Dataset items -
▼
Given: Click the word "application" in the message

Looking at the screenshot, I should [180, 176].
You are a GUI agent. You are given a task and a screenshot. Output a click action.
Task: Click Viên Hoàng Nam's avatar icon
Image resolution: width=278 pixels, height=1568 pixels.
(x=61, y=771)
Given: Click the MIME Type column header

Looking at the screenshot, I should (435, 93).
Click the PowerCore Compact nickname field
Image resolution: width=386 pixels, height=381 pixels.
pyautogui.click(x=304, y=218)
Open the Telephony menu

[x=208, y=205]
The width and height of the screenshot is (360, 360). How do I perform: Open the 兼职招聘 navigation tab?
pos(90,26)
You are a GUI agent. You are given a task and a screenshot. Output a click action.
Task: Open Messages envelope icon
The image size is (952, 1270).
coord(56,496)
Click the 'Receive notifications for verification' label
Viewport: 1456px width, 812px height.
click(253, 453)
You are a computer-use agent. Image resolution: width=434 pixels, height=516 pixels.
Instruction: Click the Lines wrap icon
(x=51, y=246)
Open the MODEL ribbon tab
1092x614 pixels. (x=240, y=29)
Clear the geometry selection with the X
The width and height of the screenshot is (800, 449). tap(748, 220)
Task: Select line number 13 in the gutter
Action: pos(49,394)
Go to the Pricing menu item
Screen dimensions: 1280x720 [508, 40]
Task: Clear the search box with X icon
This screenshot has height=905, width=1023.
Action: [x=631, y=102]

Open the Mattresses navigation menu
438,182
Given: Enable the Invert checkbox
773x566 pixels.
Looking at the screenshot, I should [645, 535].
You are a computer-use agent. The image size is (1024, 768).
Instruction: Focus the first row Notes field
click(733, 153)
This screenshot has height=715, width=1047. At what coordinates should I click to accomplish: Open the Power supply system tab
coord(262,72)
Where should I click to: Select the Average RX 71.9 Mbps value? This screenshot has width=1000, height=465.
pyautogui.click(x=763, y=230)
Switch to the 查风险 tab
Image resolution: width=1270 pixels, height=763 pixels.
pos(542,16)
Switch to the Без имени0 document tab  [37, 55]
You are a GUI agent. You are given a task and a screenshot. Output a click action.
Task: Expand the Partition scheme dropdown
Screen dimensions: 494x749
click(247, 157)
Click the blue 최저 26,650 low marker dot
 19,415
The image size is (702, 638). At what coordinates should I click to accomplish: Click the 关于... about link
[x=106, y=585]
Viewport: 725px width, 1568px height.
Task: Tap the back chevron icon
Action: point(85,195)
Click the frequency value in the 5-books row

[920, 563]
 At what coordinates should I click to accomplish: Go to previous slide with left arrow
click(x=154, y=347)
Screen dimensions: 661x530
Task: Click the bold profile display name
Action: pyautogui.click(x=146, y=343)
▲
Assignment -
Go through the entries above and copy every line containing "computer".

Exercise solution -
You are a computer-use agent. Image resolution: width=434 pixels, height=516 pixels.
You are a computer-use agent. The image size is (1024, 768).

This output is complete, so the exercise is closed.